If you would like a paper copy of Subtext, you can print this page or click on the image above to download a pdf version of the complete newsletter.

School choice: a Subtext special edition

Welcome to this special edition of Subtext, which focuses on the issue of school choice.

School choice has been a topic of considerable policy discussion in New Zealand since school zoning was removed in the early 1990s.

This has been particularly true in recent times with the partial reintroduction of zoning in 2000, and this year we’ve seen reports of increasing Auckland house prices in ‘desirable’ school zones and pupils being kicked out of schools in Christchurch because of the use of false addresses.

The issue has also been in the news internationally. In the United States, school choice initiatives such as charter schools, contract schools and voucher schemes have kept the issue at the top of the education agenda. This looks set to increase given the US Supreme Court’s favourable decision on the constitutionality of vouchers in the Zelman case. The first signs of that are now appearing, with the state of Colorado legislature now on the verge of passing a comprehensive school voucher bill.

While much of the international attention on vouchers has been focused on voucher programmes in US cities such as Cleveland and Milwaukee, a much wider (and quieter) school choice revolution has been happening across a range of developed and developing countries in Europe, Africa, Asia and Latin America.

We have devoted this edition of Subtext to the topic of school choice and highlight how it has been implemented in six highly different countries:

  • Brazil
  • Colombia
  • Denmark
  • The Netherlands
  • United States
  • Sweden.

These are only a handful of the many countries that have introduced school choice policies. What is clear from these examples (and others such as Ireland, Australia, the Philippines, Chile, Belgium, some Canadian provinces and elsewhere) is that there is a wide range of school choice models on the international stage — with varying strengths and weaknesses and often with quite different origins.

New Zealand provides some funding to non-government schools — a form of voucher. In addition, a successful voucher pilot — the Targeted Individual Entitlement (TIE) scheme — was introduced in New Zealand in the mid-1990s. The scheme was closed to new entrants by the Labour government.
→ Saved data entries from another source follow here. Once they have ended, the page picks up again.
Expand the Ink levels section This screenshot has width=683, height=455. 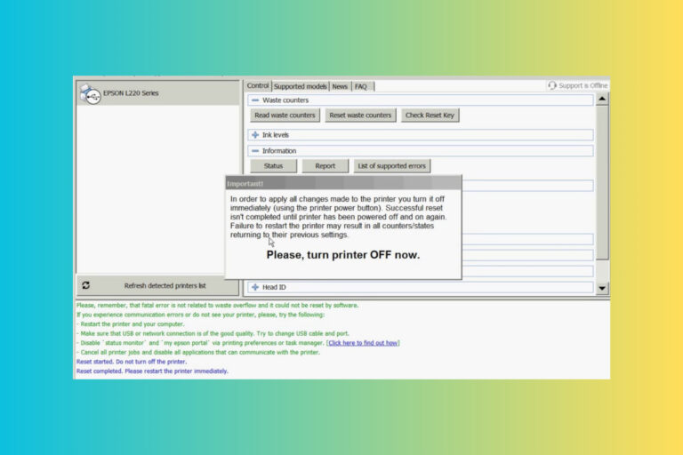pyautogui.click(x=255, y=135)
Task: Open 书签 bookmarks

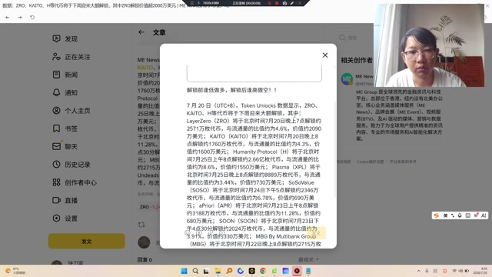Action: (65, 128)
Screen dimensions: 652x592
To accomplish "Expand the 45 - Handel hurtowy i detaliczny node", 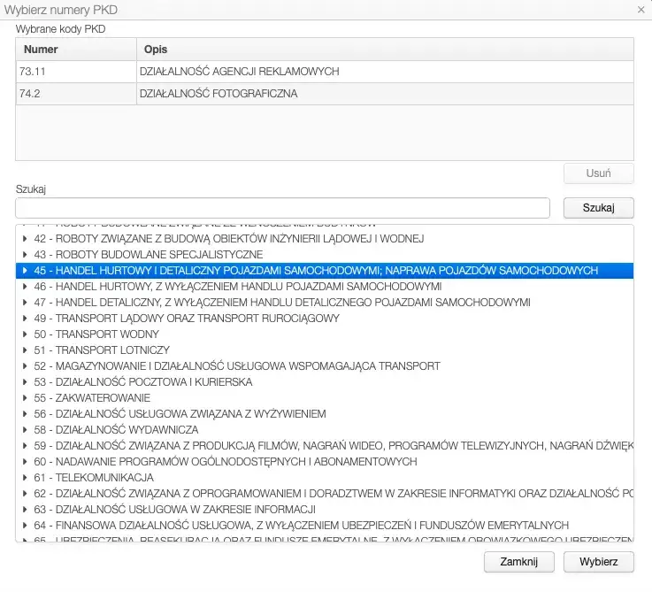I will click(x=26, y=271).
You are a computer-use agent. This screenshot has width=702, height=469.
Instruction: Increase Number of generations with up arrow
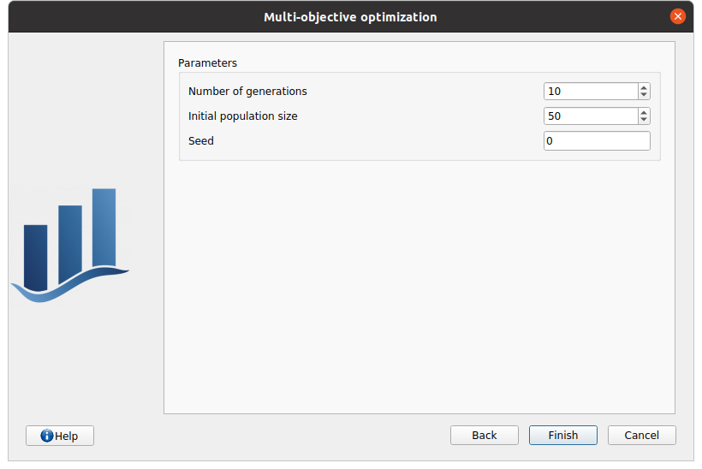coord(644,87)
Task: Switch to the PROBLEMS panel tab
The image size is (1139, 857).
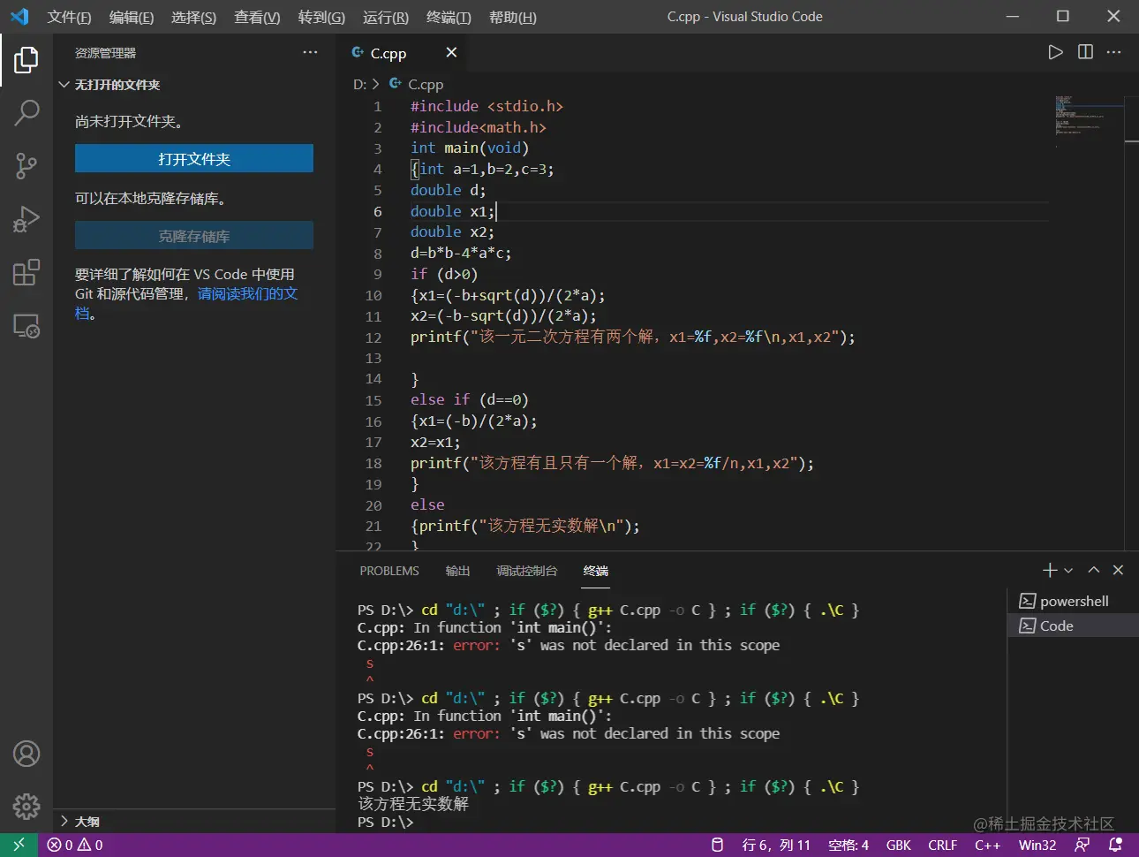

In this Subtext, we highlight some points from an evaluation of the TIE scheme.

The Education Forum believes that parents should have the right to choose a school for their children. Without a system whereby government funding follows the student — to the public or private school of their choosing, many New Zealand families will be denied real choice in education.

The Education Forum believes that policy debates need to stop focusing on public and private schools. In our view, the ‘publicness’ of a school should be defined by whether that school helps to meet the country’s educational, social and economic objectives, not by whether the bricks and mortar are publicly or privately owned.

Funding policy should be geared to overcoming students’ barriers to learning, not feeding ideological biases against education providers that who happen to be privately owned.

We hope the articles and information in this edition of Subtext are useful to you in outlining the variety and range of school choice schemes around the world and can contribute to a more rational debate on the merits of alternative funding systems for New Zealand schools.